> GOAL OF THE EXERCISE:
All entries below are to be retyped in full, precisely as they appear.

--------------------

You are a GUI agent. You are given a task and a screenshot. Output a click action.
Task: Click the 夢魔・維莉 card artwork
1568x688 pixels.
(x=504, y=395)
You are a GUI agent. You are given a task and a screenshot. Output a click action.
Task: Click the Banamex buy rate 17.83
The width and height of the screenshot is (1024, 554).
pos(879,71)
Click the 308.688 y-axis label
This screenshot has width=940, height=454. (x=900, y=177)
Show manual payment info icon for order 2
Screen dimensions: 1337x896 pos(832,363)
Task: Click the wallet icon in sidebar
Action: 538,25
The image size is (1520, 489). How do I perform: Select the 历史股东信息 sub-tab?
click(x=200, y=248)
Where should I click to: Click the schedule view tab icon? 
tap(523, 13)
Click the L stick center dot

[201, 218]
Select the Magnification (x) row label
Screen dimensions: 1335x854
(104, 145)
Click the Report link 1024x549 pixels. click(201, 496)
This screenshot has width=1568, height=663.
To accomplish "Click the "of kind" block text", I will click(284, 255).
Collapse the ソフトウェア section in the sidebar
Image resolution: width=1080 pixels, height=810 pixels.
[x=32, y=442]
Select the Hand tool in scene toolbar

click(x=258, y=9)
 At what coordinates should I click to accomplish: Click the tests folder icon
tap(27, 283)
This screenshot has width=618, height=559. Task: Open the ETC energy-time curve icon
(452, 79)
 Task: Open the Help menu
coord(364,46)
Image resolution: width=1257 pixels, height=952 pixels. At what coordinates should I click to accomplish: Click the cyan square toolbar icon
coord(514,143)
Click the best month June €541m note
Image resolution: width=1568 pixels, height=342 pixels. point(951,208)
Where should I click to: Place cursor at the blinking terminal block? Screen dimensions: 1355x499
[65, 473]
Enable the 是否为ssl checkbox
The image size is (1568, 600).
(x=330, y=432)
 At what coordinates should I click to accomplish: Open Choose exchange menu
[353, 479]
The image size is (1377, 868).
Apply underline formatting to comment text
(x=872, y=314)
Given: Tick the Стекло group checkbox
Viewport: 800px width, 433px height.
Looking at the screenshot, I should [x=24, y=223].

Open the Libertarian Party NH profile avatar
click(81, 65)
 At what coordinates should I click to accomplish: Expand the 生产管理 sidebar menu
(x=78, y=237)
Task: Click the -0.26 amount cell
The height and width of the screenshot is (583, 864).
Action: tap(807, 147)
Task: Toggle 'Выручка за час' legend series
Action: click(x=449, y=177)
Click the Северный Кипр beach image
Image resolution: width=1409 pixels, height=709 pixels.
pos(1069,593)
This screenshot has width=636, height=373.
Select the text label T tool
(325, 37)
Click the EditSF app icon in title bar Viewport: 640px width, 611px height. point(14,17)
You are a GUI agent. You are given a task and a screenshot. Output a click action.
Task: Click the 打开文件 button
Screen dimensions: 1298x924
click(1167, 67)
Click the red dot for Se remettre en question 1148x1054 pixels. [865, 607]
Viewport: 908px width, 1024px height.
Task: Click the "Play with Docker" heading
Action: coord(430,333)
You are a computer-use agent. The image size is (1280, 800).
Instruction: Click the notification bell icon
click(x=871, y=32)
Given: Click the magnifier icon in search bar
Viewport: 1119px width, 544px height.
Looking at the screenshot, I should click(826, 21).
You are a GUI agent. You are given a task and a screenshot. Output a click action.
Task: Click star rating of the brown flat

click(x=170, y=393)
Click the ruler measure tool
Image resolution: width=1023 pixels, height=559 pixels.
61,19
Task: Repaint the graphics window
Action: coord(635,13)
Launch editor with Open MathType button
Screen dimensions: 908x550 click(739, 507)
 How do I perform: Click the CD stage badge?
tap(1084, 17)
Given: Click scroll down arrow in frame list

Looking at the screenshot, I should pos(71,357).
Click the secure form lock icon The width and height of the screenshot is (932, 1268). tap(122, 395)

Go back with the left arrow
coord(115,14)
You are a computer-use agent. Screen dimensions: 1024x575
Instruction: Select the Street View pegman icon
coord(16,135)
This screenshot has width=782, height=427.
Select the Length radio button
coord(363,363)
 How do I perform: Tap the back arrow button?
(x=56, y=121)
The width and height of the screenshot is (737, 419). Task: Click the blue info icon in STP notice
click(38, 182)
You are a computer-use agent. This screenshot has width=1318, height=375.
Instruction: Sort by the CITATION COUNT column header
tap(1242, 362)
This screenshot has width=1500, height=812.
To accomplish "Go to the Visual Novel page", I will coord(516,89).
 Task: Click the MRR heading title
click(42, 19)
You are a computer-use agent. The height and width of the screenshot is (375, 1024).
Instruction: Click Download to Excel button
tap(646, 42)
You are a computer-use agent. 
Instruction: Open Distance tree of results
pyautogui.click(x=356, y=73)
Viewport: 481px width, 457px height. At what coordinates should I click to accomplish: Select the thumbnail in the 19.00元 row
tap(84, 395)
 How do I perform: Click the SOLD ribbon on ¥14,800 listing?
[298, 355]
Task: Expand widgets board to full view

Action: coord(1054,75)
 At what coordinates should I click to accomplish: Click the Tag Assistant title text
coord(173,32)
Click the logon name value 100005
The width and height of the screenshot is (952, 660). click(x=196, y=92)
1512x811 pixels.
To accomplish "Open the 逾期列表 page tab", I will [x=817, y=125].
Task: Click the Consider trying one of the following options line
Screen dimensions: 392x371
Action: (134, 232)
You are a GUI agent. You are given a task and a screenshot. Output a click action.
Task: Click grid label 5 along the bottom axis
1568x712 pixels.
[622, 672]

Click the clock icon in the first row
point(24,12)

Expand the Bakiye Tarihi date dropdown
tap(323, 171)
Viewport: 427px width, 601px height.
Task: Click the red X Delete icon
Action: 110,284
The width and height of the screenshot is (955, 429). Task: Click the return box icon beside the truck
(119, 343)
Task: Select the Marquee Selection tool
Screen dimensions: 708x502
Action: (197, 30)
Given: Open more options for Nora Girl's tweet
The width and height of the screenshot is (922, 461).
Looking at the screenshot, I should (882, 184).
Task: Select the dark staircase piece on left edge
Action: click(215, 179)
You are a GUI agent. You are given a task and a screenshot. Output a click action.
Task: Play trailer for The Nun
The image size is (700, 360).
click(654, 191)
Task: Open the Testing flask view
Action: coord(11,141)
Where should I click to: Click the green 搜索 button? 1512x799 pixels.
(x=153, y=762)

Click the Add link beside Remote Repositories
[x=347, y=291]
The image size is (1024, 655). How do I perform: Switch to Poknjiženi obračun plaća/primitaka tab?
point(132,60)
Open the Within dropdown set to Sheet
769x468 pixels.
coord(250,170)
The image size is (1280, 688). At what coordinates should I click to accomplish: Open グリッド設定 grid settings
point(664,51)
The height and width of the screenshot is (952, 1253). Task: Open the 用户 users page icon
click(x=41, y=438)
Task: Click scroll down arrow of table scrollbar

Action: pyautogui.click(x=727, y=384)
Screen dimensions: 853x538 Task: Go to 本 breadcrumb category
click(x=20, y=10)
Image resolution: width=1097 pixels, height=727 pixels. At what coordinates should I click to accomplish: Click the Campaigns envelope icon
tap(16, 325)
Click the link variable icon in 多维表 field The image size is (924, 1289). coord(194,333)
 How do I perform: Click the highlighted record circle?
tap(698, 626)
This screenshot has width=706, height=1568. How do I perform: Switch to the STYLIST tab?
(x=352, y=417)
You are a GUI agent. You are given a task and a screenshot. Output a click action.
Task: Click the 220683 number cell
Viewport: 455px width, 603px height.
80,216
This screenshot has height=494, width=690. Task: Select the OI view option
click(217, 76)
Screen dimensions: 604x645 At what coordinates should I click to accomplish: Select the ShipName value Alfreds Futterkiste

--------------------

> ANSWER SPACE:
You are a GUI agent. You are given a task and a screenshot. Output a click action.
Task: Click the 夢魔・維莉 card artwork
1568x688 pixels.
(x=504, y=395)
You are a GUI agent. You are given a task and a screenshot. Output a click action.
Task: Click the Banamex buy rate 17.83
The width and height of the screenshot is (1024, 554).
pos(879,71)
Click the 308.688 y-axis label
This screenshot has width=940, height=454. (x=900, y=177)
Show manual payment info icon for order 2
Screen dimensions: 1337x896 pos(832,363)
Task: Click the wallet icon in sidebar
Action: 538,25
The image size is (1520, 489). How do I perform: Select the 历史股东信息 sub-tab?
click(x=200, y=248)
Where should I click to: Click the schedule view tab icon? 
tap(523, 13)
Click the L stick center dot

[201, 218]
Select the Magnification (x) row label
Screen dimensions: 1335x854
(104, 145)
Click the Report link 1024x549 pixels. click(201, 496)
This screenshot has width=1568, height=663.
To accomplish "Click the "of kind" block text", I will click(284, 255).
Collapse the ソフトウェア section in the sidebar
Image resolution: width=1080 pixels, height=810 pixels.
[x=32, y=442]
Select the Hand tool in scene toolbar

click(x=258, y=9)
 At what coordinates should I click to accomplish: Click the tests folder icon
tap(27, 283)
This screenshot has width=618, height=559. Task: Open the ETC energy-time curve icon
(452, 79)
 Task: Open the Help menu
coord(364,46)
Image resolution: width=1257 pixels, height=952 pixels. At what coordinates should I click to accomplish: Click the cyan square toolbar icon
coord(514,143)
Click the best month June €541m note
Image resolution: width=1568 pixels, height=342 pixels. point(951,208)
Where should I click to: Place cursor at the blinking terminal block? Screen dimensions: 1355x499
[65, 473]
Enable the 是否为ssl checkbox
The image size is (1568, 600).
(x=330, y=432)
 At what coordinates should I click to accomplish: Open Choose exchange menu
[353, 479]
The image size is (1377, 868).
Apply underline formatting to comment text
(x=872, y=314)
Given: Tick the Стекло group checkbox
Viewport: 800px width, 433px height.
Looking at the screenshot, I should [x=24, y=223].

Open the Libertarian Party NH profile avatar
click(81, 65)
 At what coordinates should I click to accomplish: Expand the 生产管理 sidebar menu
(x=78, y=237)
Task: Click the -0.26 amount cell
The height and width of the screenshot is (583, 864).
Action: tap(807, 147)
Task: Toggle 'Выручка за час' legend series
Action: click(x=449, y=177)
Click the Северный Кипр beach image
Image resolution: width=1409 pixels, height=709 pixels.
pos(1069,593)
This screenshot has width=636, height=373.
Select the text label T tool
(325, 37)
Click the EditSF app icon in title bar Viewport: 640px width, 611px height. point(14,17)
You are a GUI agent. You are given a task and a screenshot. Output a click action.
Task: Click the 打开文件 button
Screen dimensions: 1298x924
click(1167, 67)
Click the red dot for Se remettre en question 1148x1054 pixels. [865, 607]
Viewport: 908px width, 1024px height.
Task: Click the "Play with Docker" heading
Action: coord(430,333)
You are a computer-use agent. The image size is (1280, 800).
Instruction: Click the notification bell icon
click(x=871, y=32)
Given: Click the magnifier icon in search bar
Viewport: 1119px width, 544px height.
Looking at the screenshot, I should click(826, 21).
You are a GUI agent. You are given a task and a screenshot. Output a click action.
Task: Click star rating of the brown flat

click(x=170, y=393)
Click the ruler measure tool
Image resolution: width=1023 pixels, height=559 pixels.
61,19
Task: Repaint the graphics window
Action: coord(635,13)
Launch editor with Open MathType button
Screen dimensions: 908x550 click(739, 507)
 How do I perform: Click the CD stage badge?
tap(1084, 17)
Given: Click scroll down arrow in frame list

Looking at the screenshot, I should pos(71,357).
Click the secure form lock icon The width and height of the screenshot is (932, 1268). tap(122, 395)

Go back with the left arrow
coord(115,14)
You are a computer-use agent. Screen dimensions: 1024x575
Instruction: Select the Street View pegman icon
coord(16,135)
This screenshot has width=782, height=427.
Select the Length radio button
coord(363,363)
 How do I perform: Tap the back arrow button?
(x=56, y=121)
The width and height of the screenshot is (737, 419). Task: Click the blue info icon in STP notice
click(38, 182)
You are a computer-use agent. This screenshot has width=1318, height=375.
Instruction: Sort by the CITATION COUNT column header
tap(1242, 362)
This screenshot has width=1500, height=812.
To accomplish "Go to the Visual Novel page", I will coord(516,89).
 Task: Click the MRR heading title
click(42, 19)
You are a computer-use agent. The height and width of the screenshot is (375, 1024).
Instruction: Click Download to Excel button
tap(646, 42)
You are a computer-use agent. 
Instruction: Open Distance tree of results
pyautogui.click(x=356, y=73)
Viewport: 481px width, 457px height. At what coordinates should I click to accomplish: Select the thumbnail in the 19.00元 row
tap(84, 395)
 How do I perform: Click the SOLD ribbon on ¥14,800 listing?
[298, 355]
Task: Expand widgets board to full view

Action: coord(1054,75)
 At what coordinates should I click to accomplish: Click the Tag Assistant title text
coord(173,32)
Click the logon name value 100005
The width and height of the screenshot is (952, 660). click(x=196, y=92)
1512x811 pixels.
To accomplish "Open the 逾期列表 page tab", I will [x=817, y=125].
Task: Click the Consider trying one of the following options line
Screen dimensions: 392x371
Action: (134, 232)
You are a GUI agent. You are given a task and a screenshot. Output a click action.
Task: Click grid label 5 along the bottom axis
1568x712 pixels.
[622, 672]

Click the clock icon in the first row
point(24,12)

Expand the Bakiye Tarihi date dropdown
tap(323, 171)
Viewport: 427px width, 601px height.
Task: Click the red X Delete icon
Action: 110,284
The width and height of the screenshot is (955, 429). Task: Click the return box icon beside the truck
(119, 343)
Task: Select the Marquee Selection tool
Screen dimensions: 708x502
Action: (197, 30)
Given: Open more options for Nora Girl's tweet
The width and height of the screenshot is (922, 461).
Looking at the screenshot, I should (882, 184).
Task: Select the dark staircase piece on left edge
Action: click(215, 179)
You are a GUI agent. You are given a task and a screenshot. Output a click action.
Task: Play trailer for The Nun
The image size is (700, 360).
click(654, 191)
Task: Open the Testing flask view
Action: coord(11,141)
Where should I click to: Click the green 搜索 button? 1512x799 pixels.
(x=153, y=762)

Click the Add link beside Remote Repositories
[x=347, y=291]
The image size is (1024, 655). How do I perform: Switch to Poknjiženi obračun plaća/primitaka tab?
point(132,60)
Open the Within dropdown set to Sheet
769x468 pixels.
coord(250,170)
The image size is (1280, 688). At what coordinates should I click to accomplish: Open グリッド設定 grid settings
point(664,51)
The height and width of the screenshot is (952, 1253). Task: Open the 用户 users page icon
click(x=41, y=438)
Task: Click scroll down arrow of table scrollbar

Action: pyautogui.click(x=727, y=384)
Screen dimensions: 853x538 Task: Go to 本 breadcrumb category
click(x=20, y=10)
Image resolution: width=1097 pixels, height=727 pixels. At what coordinates should I click to accomplish: Click the Campaigns envelope icon
tap(16, 325)
Click the link variable icon in 多维表 field The image size is (924, 1289). coord(194,333)
 How do I perform: Click the highlighted record circle?
tap(698, 626)
This screenshot has width=706, height=1568. How do I perform: Switch to the STYLIST tab?
(x=352, y=417)
You are a GUI agent. You are given a task and a screenshot. Output a click action.
Task: Click the 220683 number cell
Viewport: 455px width, 603px height.
80,216
This screenshot has height=494, width=690. Task: Select the OI view option
click(217, 76)
Screen dimensions: 604x645 At what coordinates should I click to accomplish: Select the ShipName value Alfreds Futterkiste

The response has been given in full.